Numerical Methods · Worked example

Ritz-Galerkin in 2D — a Heated Square Plate

The same trial-function trick from the 1D Bessel example, now on a square plate with uniform internal heat generation. One trial term gets the center close; a second term tightens that up further — but watch what it does away from the center.

∂²θ/∂x² + ∂²θ/∂y² + Ėgen/k = 0,  θ=0 on all 4 edges  →  θ ≈ (L²−x²)(l²−y²)(a₀ + a₁x²)
A square plate of side 2, generating heat uniformly, clamped to zero temperature at every edge.

θ(x,y) — Ritz-Galerkin approximation

Center θ(0,0) is hottest (red) · edges are clamped to 0 (dark)
θ(0,0), this approx.
θ(0,0), finite-difference
Error at center
Coefficients

Number of trial terms

Conductivity k (W/m·K)

275

Generation fixed at Ėgen = 10⁶ W/m³, matching the source notes' plate. Only the ratio Ėgen/k actually matters — lowering k is equivalent to raising the generation rate.

What you're seeing

The weighted-residual equations being solved, live

    Worked from the site author's own teaching notes on the Ritz-Galerkin method, the 2D companion to the 1D Bessel example. References cited there: Optimization by Variational Methods, Morton M. Denn, McGraw-Hill Book Company, 1969; Conduction Heat Transfer, V. Arpaci, Addison-Wesley Publishing Company, 1966.

    Same idea, one more dimension

    The trial function φ₀(x,y) = (L²−x²)(l²−y²) is built the same way as the 1D case: it's exactly zero on all four edges, automatically, for any coefficient you put in front of it — so the boundary condition θ=0 is satisfied by construction, and only the PDE itself needs approximating. The Galerkin condition generalizes from a single integral to a double integral over the plate: ∫∫ R(x,y)·φᵢ(x,y) dx dy = 0 for each trial function used.

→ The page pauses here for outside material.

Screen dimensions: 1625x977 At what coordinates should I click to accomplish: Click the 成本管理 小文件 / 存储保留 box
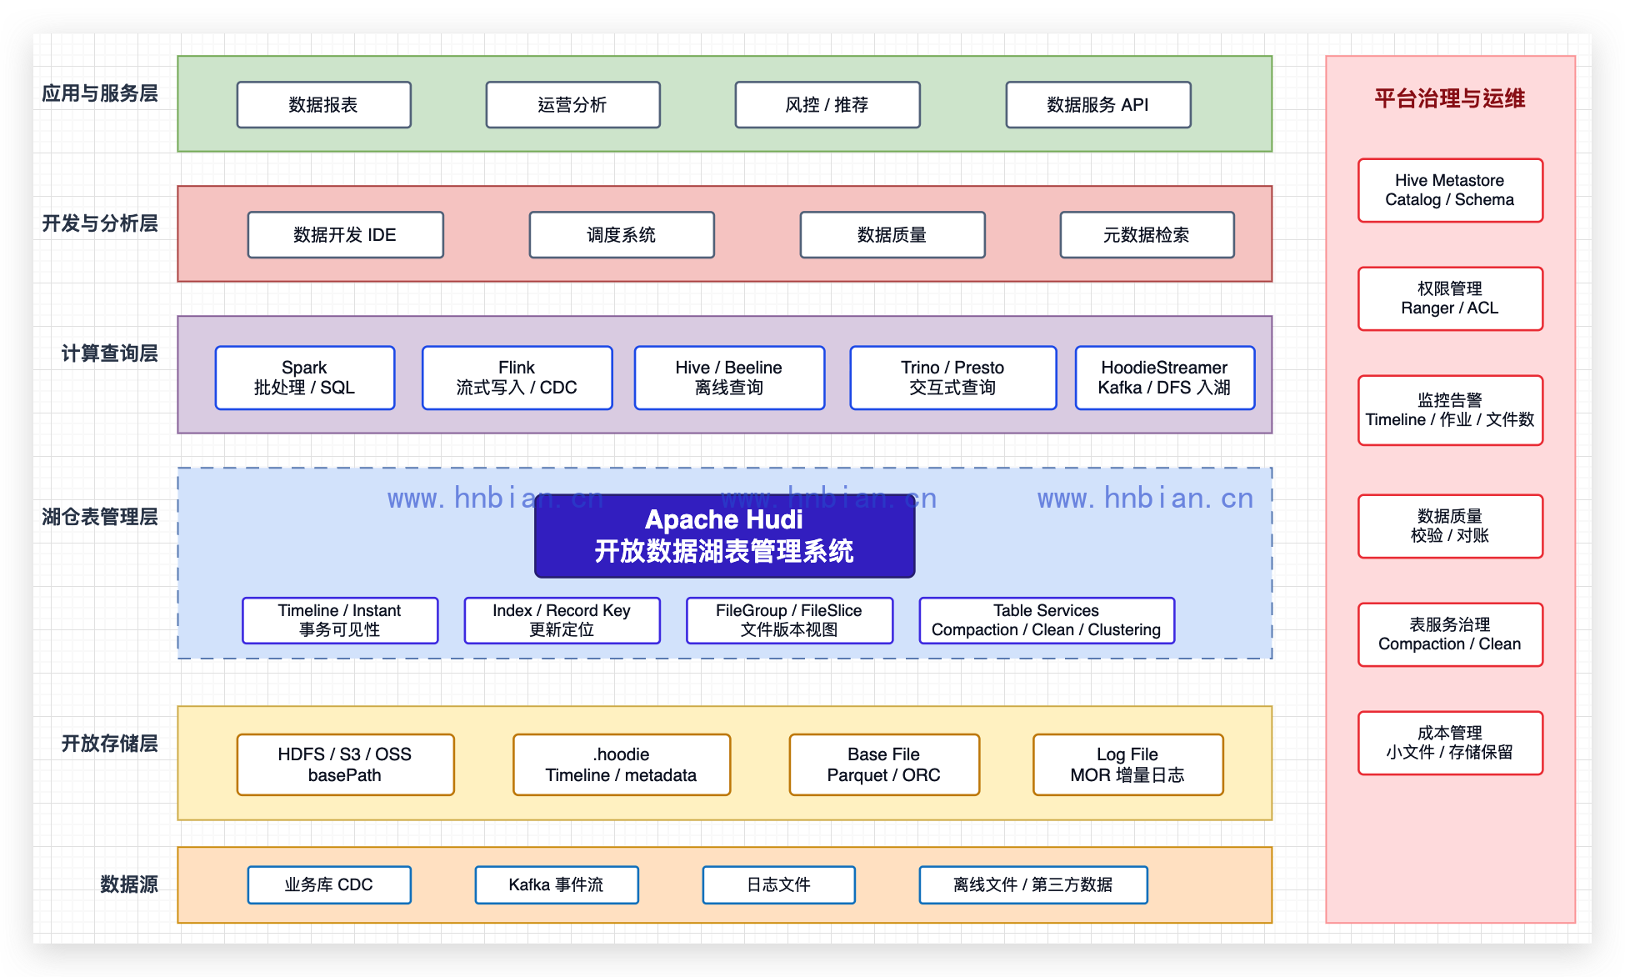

    A second term that only refines one direction

    The second trial function here is φ₁(x,y) = (L²−x²)(l²−y²)x² — it adds extra flexibility in x, but none in y. For a square plate, the true solution is symmetric under swapping x and y, but this particular two-term trial space isn't: it can only bend the approximation's shape along x. The result is a genuinely interesting trade-off, verified directly against an independent finite-difference solve of the same plate: the center gets noticeably closer to the true value, while points off the diagonal can actually get slightly worse than the one-term approximation, because the extra term is pulling the shape in a direction that isn't the one the true solution actually varies in. Toggle between 1 and 2 terms and watch the heatmap stop being diagonally symmetric.

    The lesson: adding a trial function always reduces the residual in the aggregate (weighted) sense the method enforces — but it doesn't guarantee improvement everywhere, pointwise. A trial space that doesn't reflect the true solution's symmetry can trade accuracy in one place for accuracy in another.

    How "the truth" was checked here

    Rather than trust a single method, this lab computes a completely independent reference: a fine finite-difference solve of the exact same Poisson equation, using the same kind of relaxation sweep as the 2D Conduction lab and Gauss-Seidel lab. The Ritz-Galerkin approximation and the finite-difference grid solve the same physics two completely different ways — when they agree, that's real evidence, not a coincidence of algebra.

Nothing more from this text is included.